Janet Stemwedel poses a question about fairness in multi-section exams. If you discover a problem with the exam -- say, a poorly written question -- after one section of a class has taken the exam, but before the second section takes it, is it fair to fix the question before the second group takes it? I think this question highlights a tension between two ways of looking at grading: as measurement and as compensation.

Grading as measurement is the view I try to adhere to. This view holds that a grade is a measurement of a characteristic of a student -- mastery of certain skills and knowledge -- just like you might measure the student's height or temperature. It's admittedly a difficult measurement to interpret, since we all know what the freezing and boiling points of water are (the reference points for the temperature scale), but it's much less clear what "the stuff Dr. X wants you to get out of this class" is even if we know from your B+ that you got 87-89% of it*. Under the grading as measurement view, the grader's overriding responsibility is to accurately measure each student's mastery of the material. If the grader has good reason to believe the measuring instrument (test) is flawed, there is then a duty to fix that flaw for all future measure-ees, even if some people have already been measured with the flawed instrument. To measure future students with the flawed instrument does nothing to make one's treatment of the first group fairer. Rather, the duty owed to them is to either adjust the measurement to account for the instrument's flaws (e.g. granting credit for answers based on understandable misreadings of a poorly-written question), or in extreme cases to throw out that measurement and either re-measure with a less flawed instrument or calculate the final figure without using that incorrect measurement. But note that this correction is the same as one's duty to those students even if there is no second section with the option of taking a corrected test. Consider the analogy of a doctor taking patients' temperatures. If the doctor discovers that the thermometer is miscalibrated, the obvious course of action is to get a working thermometer ASAP, then either adjust the earlier patients' records (if we know that, say, the broken thermometer was reading consistently 5 degrees too high), or throw out their temperature records altogether. It wouldn't make sense for those earlier patients walking around wrongly thinking they had a fever to say that fairness demands that later patients also be misdiagnosed with fevers.

→ Records provided:

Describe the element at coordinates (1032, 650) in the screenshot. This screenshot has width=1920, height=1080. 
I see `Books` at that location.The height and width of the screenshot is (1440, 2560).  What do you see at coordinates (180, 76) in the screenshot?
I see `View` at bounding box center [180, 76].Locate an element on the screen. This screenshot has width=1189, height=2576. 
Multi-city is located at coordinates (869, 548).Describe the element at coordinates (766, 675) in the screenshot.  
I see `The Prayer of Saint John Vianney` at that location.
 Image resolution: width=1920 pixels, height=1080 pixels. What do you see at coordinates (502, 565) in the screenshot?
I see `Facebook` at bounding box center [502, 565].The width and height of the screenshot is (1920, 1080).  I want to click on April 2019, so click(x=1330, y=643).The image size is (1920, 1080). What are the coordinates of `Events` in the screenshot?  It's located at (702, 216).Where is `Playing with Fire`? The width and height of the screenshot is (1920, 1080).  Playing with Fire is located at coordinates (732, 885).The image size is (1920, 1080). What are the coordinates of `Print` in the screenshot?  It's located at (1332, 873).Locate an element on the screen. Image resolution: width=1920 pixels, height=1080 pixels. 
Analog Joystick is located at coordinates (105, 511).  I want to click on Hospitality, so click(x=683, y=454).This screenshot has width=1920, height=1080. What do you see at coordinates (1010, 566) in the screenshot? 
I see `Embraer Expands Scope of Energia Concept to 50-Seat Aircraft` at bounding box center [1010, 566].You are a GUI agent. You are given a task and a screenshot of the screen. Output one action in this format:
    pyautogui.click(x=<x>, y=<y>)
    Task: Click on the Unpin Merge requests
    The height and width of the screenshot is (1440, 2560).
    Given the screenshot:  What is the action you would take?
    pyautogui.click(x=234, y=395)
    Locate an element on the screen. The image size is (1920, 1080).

→ What the task asks: Copy out the passage of the text on grading fairness word for word, starting at "Janet Stemwedel poses" and ending at "and as compensation.". The entries have no connection to the text.

→ Response to the task:
Janet Stemwedel poses a question about fairness in multi-section exams. If you discover a problem with the exam -- say, a poorly written question -- after one section of a class has taken the exam, but before the second section takes it, is it fair to fix the question before the second group takes it? I think this question highlights a tension between two ways of looking at grading: as measurement and as compensation.